Union owes overpayment of wages

But no breach of contract

A basic principle of law holds that there is no right without a remedy. This is a short way of saying that a right remains only theoretical, and therefore not of much practical value, if there is no way of enforcing it.

Oddly, in a recent labour dispute, a panel of British Columbia’s labour relations board did not agree with this proposition, at least when it came to the employer’s rights.

In order to bid on a non-union job, PCL Constructors Pacific made a special agreement with its unionized employees: so that PCL could land the job, the union agreed to waive certain provisions of its collective agreement.

When PCL won the job, the union dispatched the employees at a rate higher than PCL believed had been negotiated in the special agreement. But in order to proceed with the job smoothly, it paid the workers the higher rate under protest.
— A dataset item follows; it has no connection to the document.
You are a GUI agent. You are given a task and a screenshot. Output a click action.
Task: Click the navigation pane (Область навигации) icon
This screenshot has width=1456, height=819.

It then sought arbitration, and the arbitrator ruled that the collective agreement applied: PCL owed only the lower rates to its employees on the job. However, the arbitrator refused to order the union to reimburse PCL, finding that the wages were paid directly to the employees and that the union did not breach the collective agreement or otherwise act wrongly.

On review, the labour relations board found that this was an overly-strict legal approach and that the arbitrator could have ordered the union to reimburse the overpayment to PCL.

Then, on the union’s application, another panel reconsidered the matter. This “reconsideration panel” held that the arbitrator was entitled to order a monetary remedy only where there was a breach of the collective agreement. In this case, it said, there was no breach, so that no remedy was available to PCL.

PCL then sought court review of the reconsideration panel’s decision. (Obviously, there is a law of diminishing returns in so much wrangling: Not only can it create bad feelings, but you can end up paying more in legal fees and unproductive time than you win in reimbursement of the claim.)

It argued that the first review panel was correct in ordering that reimbursement was payable.

The court partly agreed, and sent the case back to the reconsideration panel. It held that the province’s Labour Relations Code provided the board authority to grant a monetary award even where there was no breach of the collective agreement.

To conclude otherwise, the court noted, would leave the parties without a remedy where the dispute was governed by the Labour Relations Act.

That is, there would be a right without a remedy, even if that same right had a remedy for other parties who were not governed by the province’s labour legislation.

For more information:

PCL Constructors Pacific Inc. v. I.U.O.E., Loc. 115, 2000 BCSC 968, Vancouver registry no. A993344, June 22/00.